Timbaland’s trick is to eschew the old hip hop ways of samples and scratches in favour of electronics and broken beats, which over time have borrowed liberally from dancehall, drum’n’bass, bhangra and bleep to create something unique. His sound sprinkled like gold dust over certain singers and rappers has transformed the potentially okay into the occasionally exceptional. A great example is Tweet, an old comrade of Missy, whose Timbaland tracks on her Southern Hummingbird set, like the infamous 'Oops (Oh My) carry on', are a real treat. Similarly Timbaland acts as alchemist on Brandy’s Afrodisiac, arguably against the odds creating something on tracks like 'Sadiddy' that sounds like abstract electronica from the Warp Records stable, and could perhaps be linked to Nicolette’s own work with Warp’s Plaid, and back to her earliest recordings with the Shut Up And Dance organisation. My own favourite Timbaland collaboration is Ms Jade’s Girl Interrupted set which is one of the strongest and most inventive hip hop sets in a long time from a proudly outspoken MC who at least has something to say.
Writing at the close of his excellent celebration of the magic of the pop single, This Is Uncool, Garry Mulholland enthuses about 'Try Again' and 'We Need A Resolution', two Timbaland produced hits for Aaliyah: “Yep there really are a lot of US rap and r’n’b records here aren’t there?

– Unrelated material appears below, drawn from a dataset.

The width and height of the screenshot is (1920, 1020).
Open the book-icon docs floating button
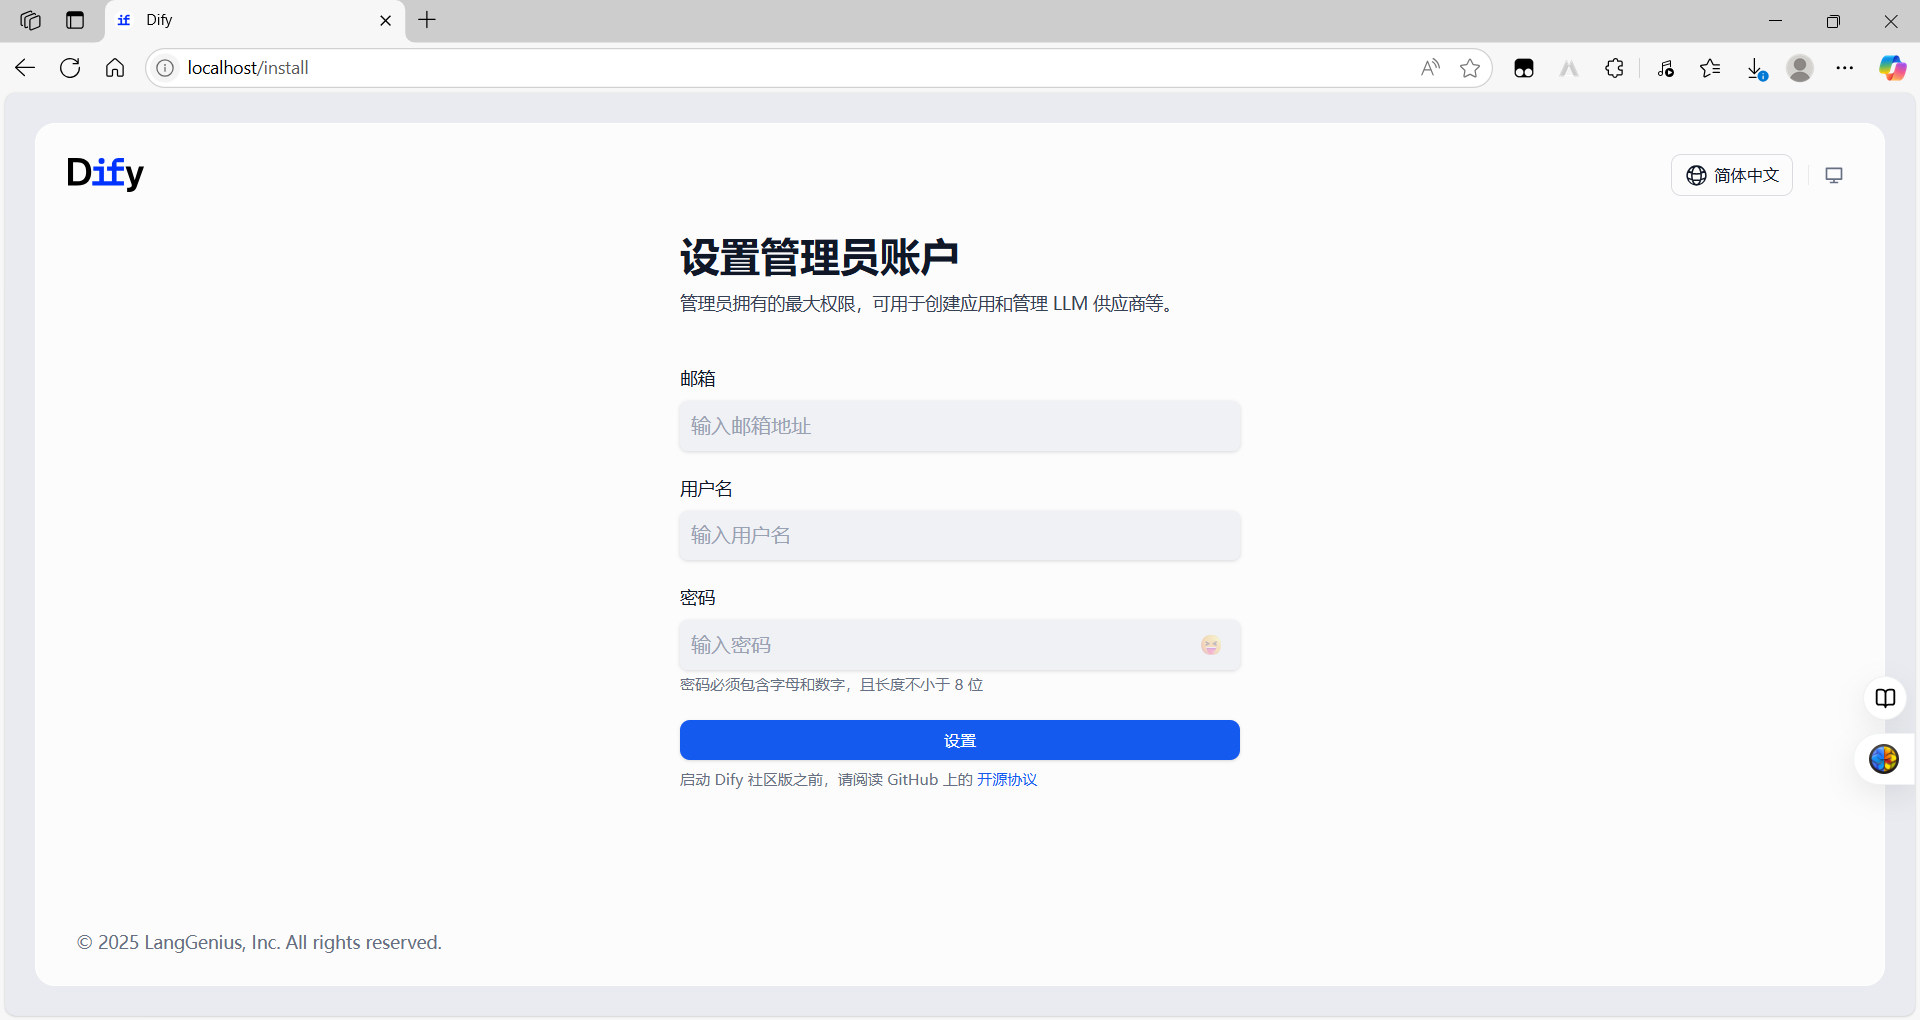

You know why, don’t you? ‘Cos black people with computers make the best, most cutting-edge music right now.” And Timbaland, he claims, was “responsible for all these strange and incredible noises around at present”. And the rest were desperate to catch up, with The Neptunes coming closest, especially on some of their Kelis tracks, and Rich Harrison doing special things on Beyonce’s 'Crazy In Love' and Amerie’s '1 Thing'. Even underground UK groups like Hood were working out what was happening, and talking excitedly in interviews about the weirdness of sounds on tracks by Britney or Justin Timberlake, and letting such influences seep through on their gorgeous Outside Closer set.

Inevitably the fear would be of Timbaland spreading himself too thinly. He was after all the name to have plastered over a record, and it was difficult to keep up. On paper one of the more intriguing collaborations was on the first western set for J(apanese)-Pop phenomenon Utada, though in reality the more adventurous and odd tracks were not touched by Tim. Indeed on a couple of tracks you might swear it was all turning into A Man Called Adam. Interestingly the rest of the world seemed to be throwing things back at Timbaland, via reggaeton or the sound of the Carioca funk or the messed up music from any part of the world turned around by hip hop.

And as for Missy? Well, she became an American institution and the world’s not always good at taking notice of its institutions. They can be taken for granted. Writing about UK rapper C-mone, Melissa Bradshaw argues: “I like that she’s doing for independent UK rap what Missy did for big bucks US rap. I like her enthusiasm for meeting and collaborating with people.” Melissa immediately challenges my own irritation at the numerous times her namesake has shared tracks with contemporaries from all over the place. Yeah, I can see that it’s been worth Missy making links in that way, and yeah wouldn’t it be great to talk about C-mone in the same way in years to come?